A less important question: Why several main Widgets for the same Narrative?
The opposite is also possible, to have more than one main Widget defined in one Narrative.
The main reason for doing it is to configure only one Narrative (typically a quite dynamic one) but to use it in the context of different widgets.
Different widgets will automatically provide segmentation in the statistics.
One Narrative is easier to maintain (no need to copy changes back and for).
However, this is not a very common need and typically is not applied.
Narrative Context
A narrative is connected to a context. The Narrative Context defines (as a condition) if the Narrative should be considered as active in a given context.
The context by default is empty which means that the Narrative is always active.
A context can be defined on many different criteria (A/B testing variant, Visitor or Customer Segment, Page Context (page URL, current filter, facets selected by the user, search query, …).
Learn more about Contexts in our related documentation.
Example with a Context Parameter “campaign” set with the Variable “{{var-currentNarrative-uniqueKey}}”. This logic is often used for landing pages where a parameter “campaign” is passed (typically with the url path of the page) and is automatically matched with the Name of the Narrative.
This way, simply adding a Narrative with the name of the path of the landing page will make it work automatically!
Fix versus Conditional Layout
A Narrative is defined as a list of Layouts (typically only one).
A Layout can be Fix, Conditional, or be a reference to another Narrative (this is simply a way to embed Narratives).
Fix Layout
A Fix layout is a layout that never changes and is always the same for all the different situations.
A Fix Layout has a Context (it only applies if the Context is satisfied, see the explanations about Context above).
A Fix Layout is defined by an ordered List of configured Layout Blocks (see explanation below).
Conditional Layout
Title, Aliases, and SEO Content
You can skip this section if you do not plan to integrate your Page Title and SEO tags with the Narrative.
Above: You can provide here the Title (H1) in Each Language.
Above: in the SEO Content Tab you can define Header information: Page Title, Meta Tags and other parameters as well as the Breadcrumb of the page (to be provided in JSON).
Create the layout
The next step is to add chapters to your narrative. To do this click on the add-button next the chapter-option.
Here you can add the visual elements. You can see how to create these in the following chapter (16.4 Visual Elements). Choose one and click on the add-button to start editing it.

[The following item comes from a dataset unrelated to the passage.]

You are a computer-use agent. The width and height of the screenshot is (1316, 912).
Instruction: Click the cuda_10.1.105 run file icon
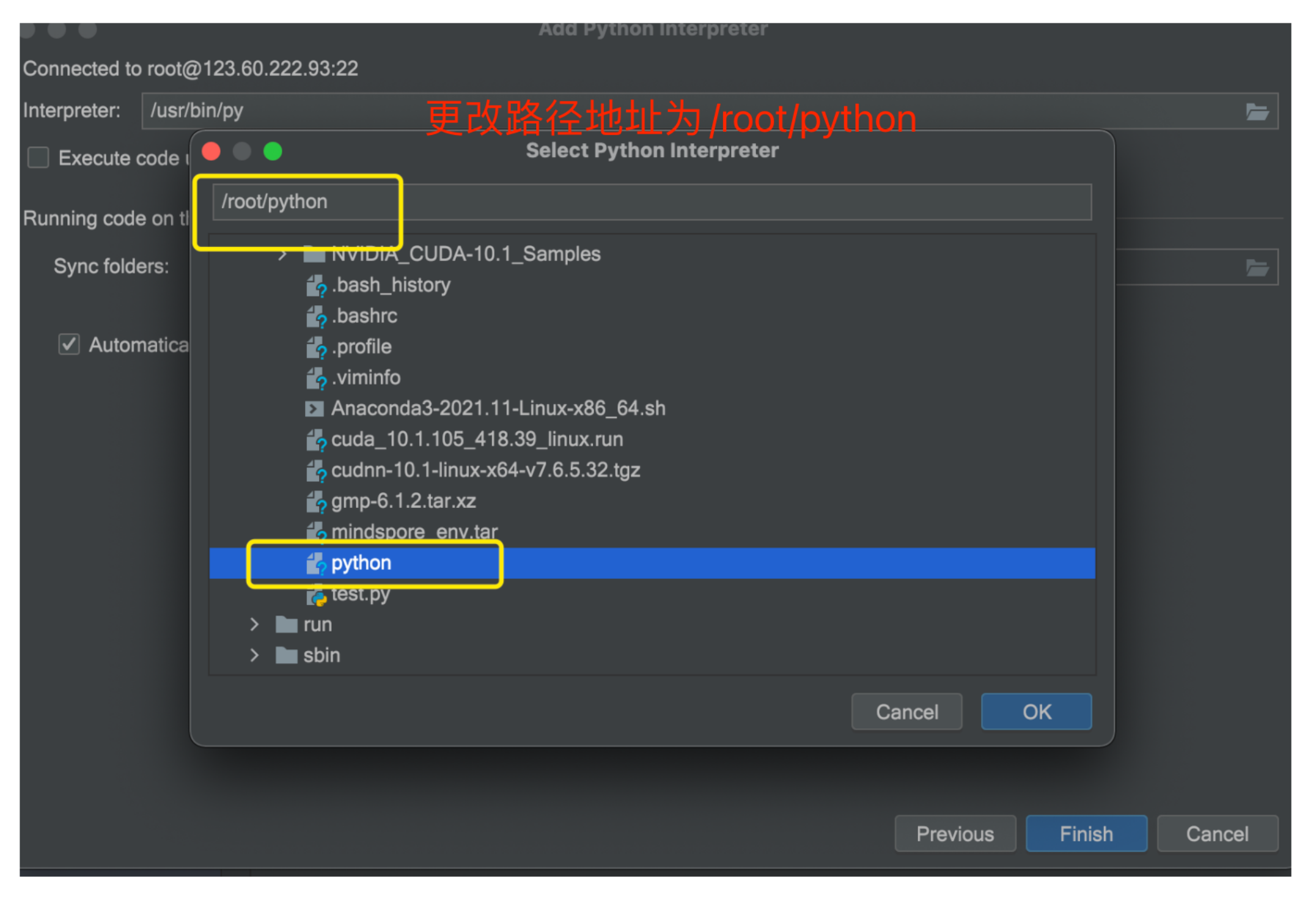tap(315, 440)
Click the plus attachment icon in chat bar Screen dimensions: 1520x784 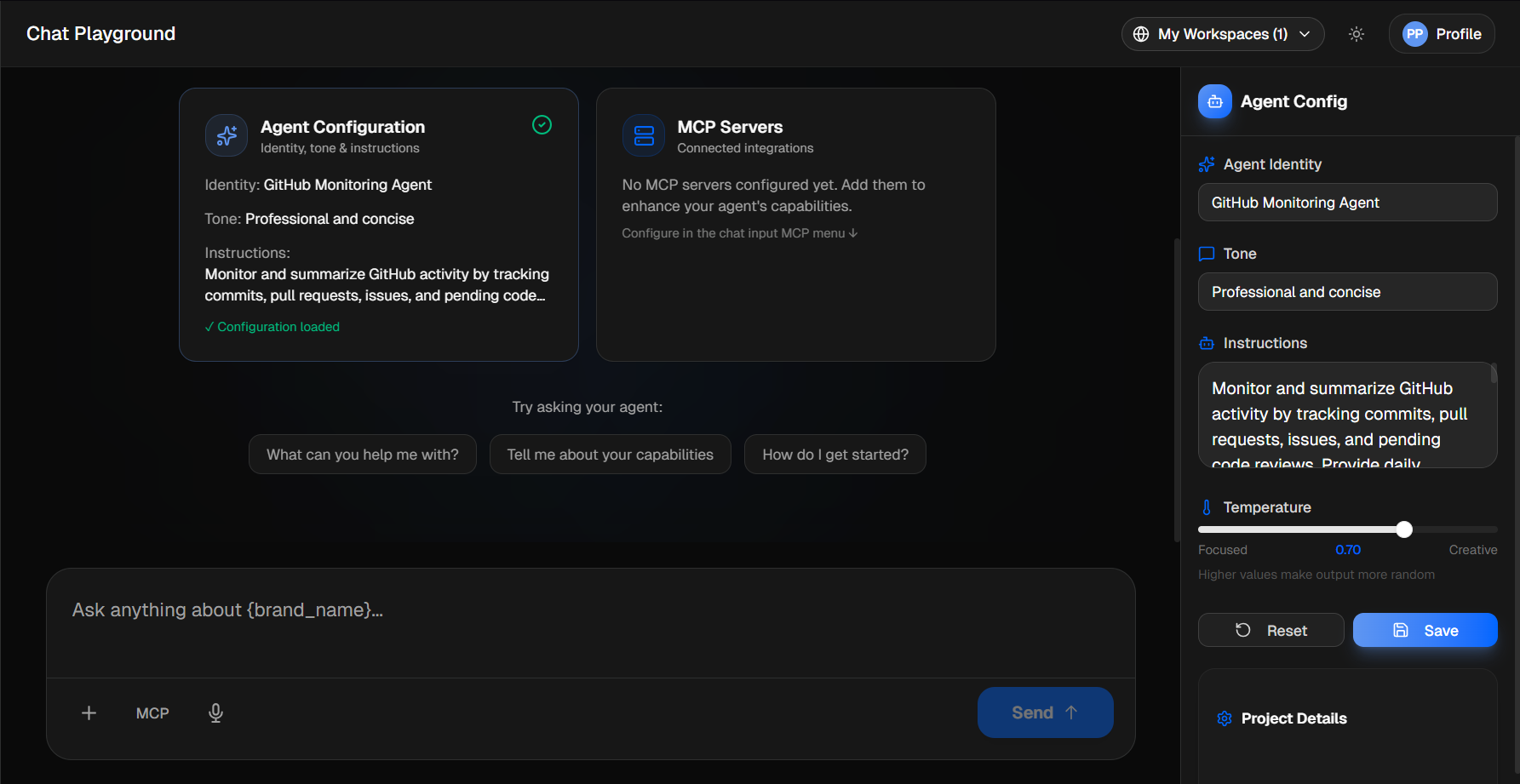coord(89,712)
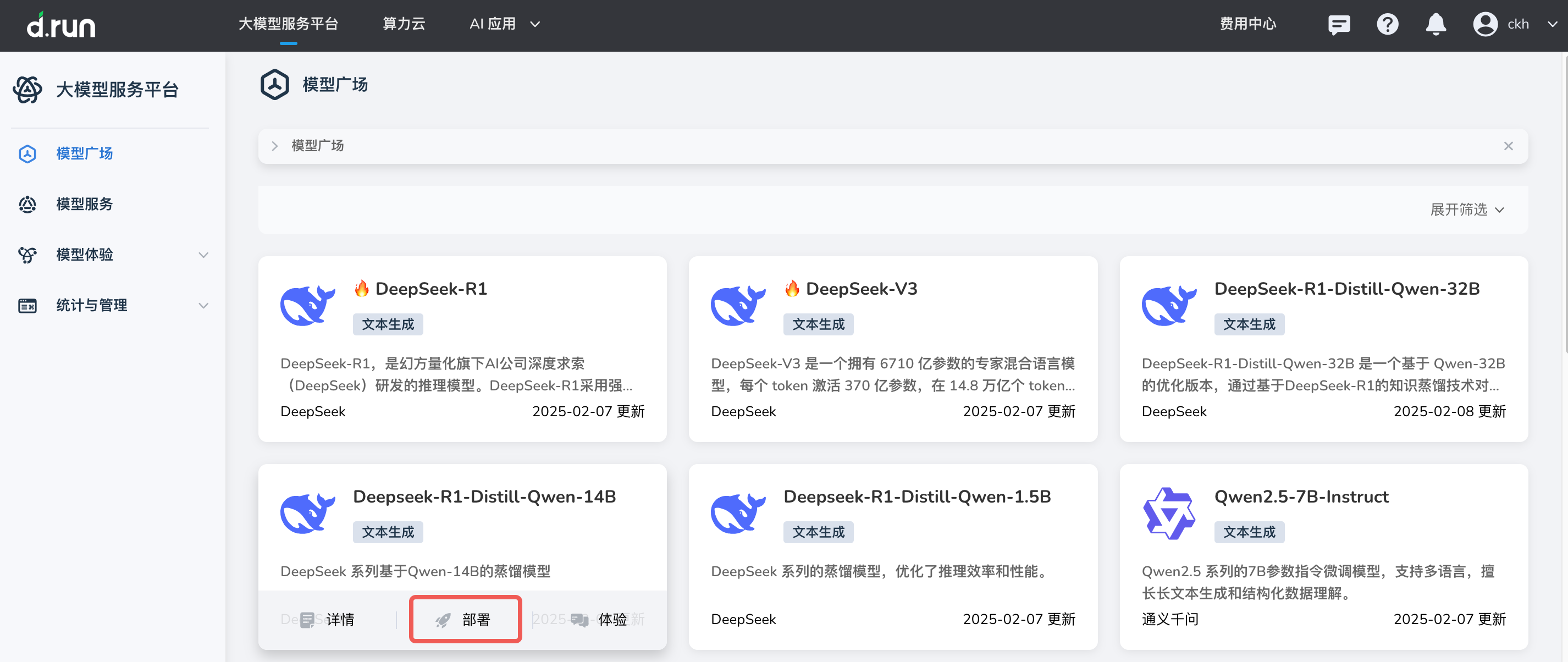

In this example there are four options, which are available and are defined in the json schema in the next chapter (16.4 Visual Elements). You can add as many visual elements as you like. For example, your narrative could look like this:
As you can see from top to bottom there is first a jssor banner, then a newsletter element, followed by a voucher. After that, a YouTube video will be shown, then a brand visual should be displayed and finally the listing. You can define the order of these elements by clicking on the arrows to the right.
Save, Test & Deploy
When you are done editing, you can save the narrative and then click Save.